Condamné pour fraudes, Kevin Gosselin-Robitaille sera bientôt libéré.

Kevin Gosselin-Robitaille bientôt libéré

Kevin Gosselin-Robitaille sera libéré d'office d'ici le 23 mars. Celui qui a écopé d'une peine de quatre ans de prison pour des fraudes qui s'élèvent à près de 4 millions $ s'est toutefois vu imposer des conditions par la Commission des libérations conditionnelles.
Il devra ainsi fournir toute l'information sur ses revenus, dépenses, dettes, opérations financières et bancaires. Il devra conserver un emploi rémunéré, en chercher un activement ou poursuivre ses études. Il devra aussi s'abstenir de communiquer avec ses victimes ou leur famille. Finalement, il devra participer à des séances de counseling psychologique.

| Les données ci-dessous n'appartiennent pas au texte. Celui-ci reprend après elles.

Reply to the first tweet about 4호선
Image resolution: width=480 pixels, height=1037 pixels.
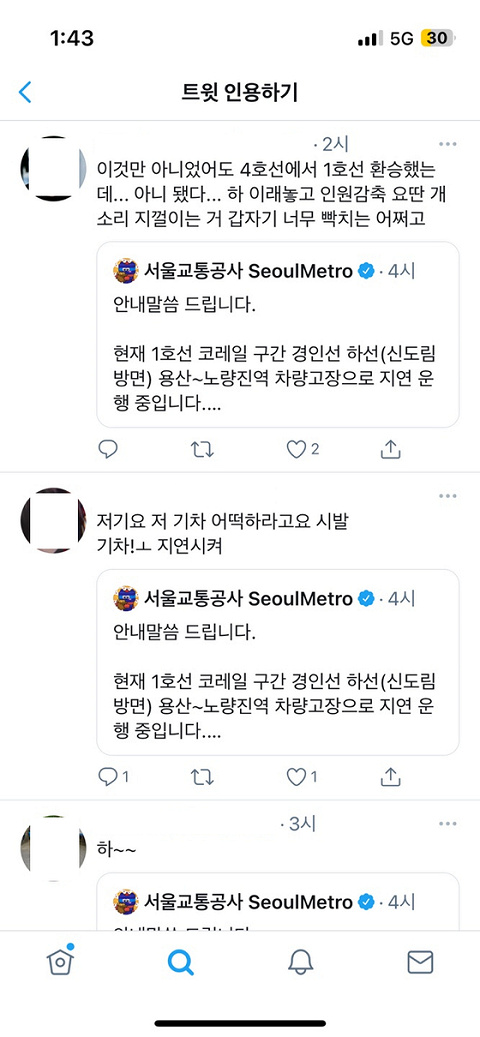(108, 450)
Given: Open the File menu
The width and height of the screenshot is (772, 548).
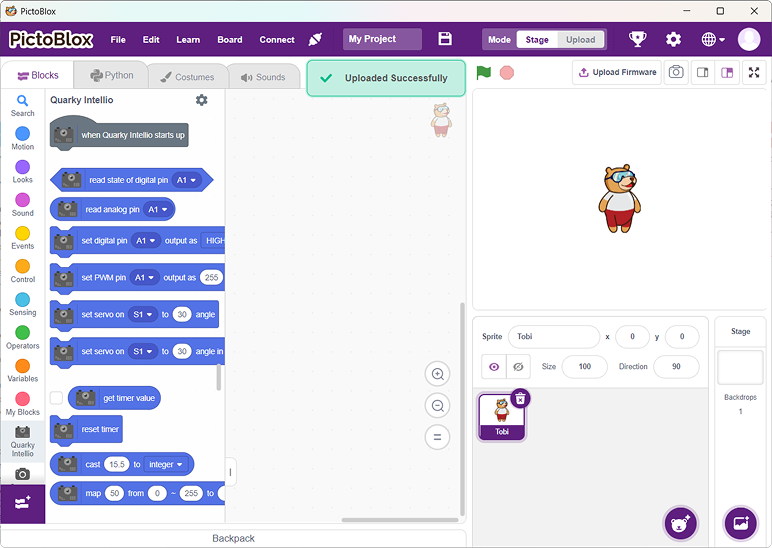Looking at the screenshot, I should point(118,40).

Il devra respecter ces conditions jusqu'à la fin de sa peine en décembre 2014.
La Commission a pris cette décision après analyse des facteurs ayant contribué à son comportement délinquant soit «l'appât du gain facile et rapide, des valeurs antisociales et délinquantes, l'oisiveté, le goût du luxe et la recherche de prestige». «Compte tenu de la nature et des circonstances de votre criminalité, le non-respect de ces conditions spéciales présenterait un risque inacceptable de récidive», souligne la Commission dans sa décision.
Rappelons que de novembre 2005 à novembre 2009, Kevin Gosselin-Robitaille avait fraudé une quinzaine de personnes dont plusieurs producteurs agricoles de la Mauricie, du Centre-du-Québec et de l'Estrie. Il se présentait comme un haut fonctionnaire du gouvernement fédéral. Ces fraudes lui avaient permis de mener un grand train de vie. Il avait notamment déboursé la somme de 20 000 $ pour se rendre de Trois-Rivières à Montréal en jet privé.
Kevin Gosselin-Robitaille avait bénéficié d'une semi-liberté en 2013, mais elle avait rapidement été révoquée parce qu'il avait menti à son agent de probation.